How Do I Tell If Someone Is Asexual?

You ask them.

There are no physical indicators of asexuality.  We don’t all have extra ribs or pointy ears or stretchy rubber arms or glow under a UV lamp or anything like that.  There’s no secret dress code for asexuals.  We don’t all have black rings on our right middle fingers, black-grey-white-purple friendship bracelets, shirts that say “This is what an asexual looks like”, or ace flag bumper stickers on our cars.  We don’t have a specific rhythm to our step.  We don’t have a particular manner of speaking.

You can’t look at the way someone behaves, either.  Asexuals act the same as everyone else.  You can’t say “That person doesn’t have sex, so they must be asexual”, because being asexual doesn’t necessarily mean that someone doesn’t have sex, and not having sex doesn’t necessarily mean that someone is asexual.

The only way to know for sure if someone is actually asexual is to talk to them about it.

3 thoughts on “How Do I Tell If Someone Is Asexual?

  1. Honestly, my first thought upon reading this was, “Oh thank goodness.” Followed closely by: “Beautiful article.”

  2. Ok, so I am not asexual, but I think my boyfriend may be, would it be possible for me to speak to somebody about the signs more? I can’t have this kind of conversation with him because he just shuts down or changes the conversation when I try talking about us in a sexual way. I just want to know if it is possible that he is asexual, we have never had sex and he won’t even touch my breast, I have to initiate a kiss and most of the time he pulls away….

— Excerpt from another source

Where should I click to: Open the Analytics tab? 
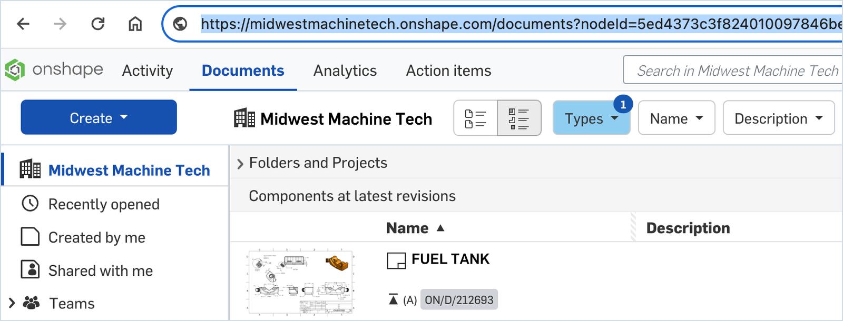(345, 71)
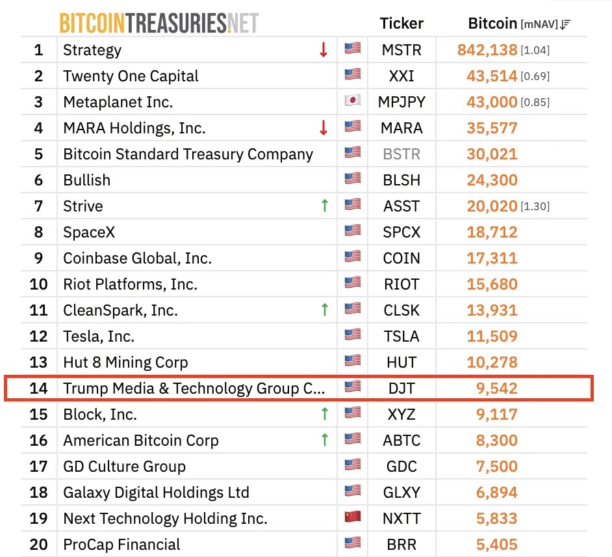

    • There’s a lot of other information on this site, but it’s important to understand that nothing presented here should be considered diagnostic criteria. Maybe he’s asexual, sure. But maybe he’s a germophobe, maybe he’s got performance anxiety, maybe he’s got a fear of unintended pregnancy, maybe he’s secretly religious, maybe he’s married and feeling guilty, maybe he’s just not ready, and a thousand other maybes. That’s why you have to talk to him about it. Ask him about it in a non-accusatory, non-judgemental way. Or say “Hey, I read this thing about asexuality, and I’m curious about what you think”.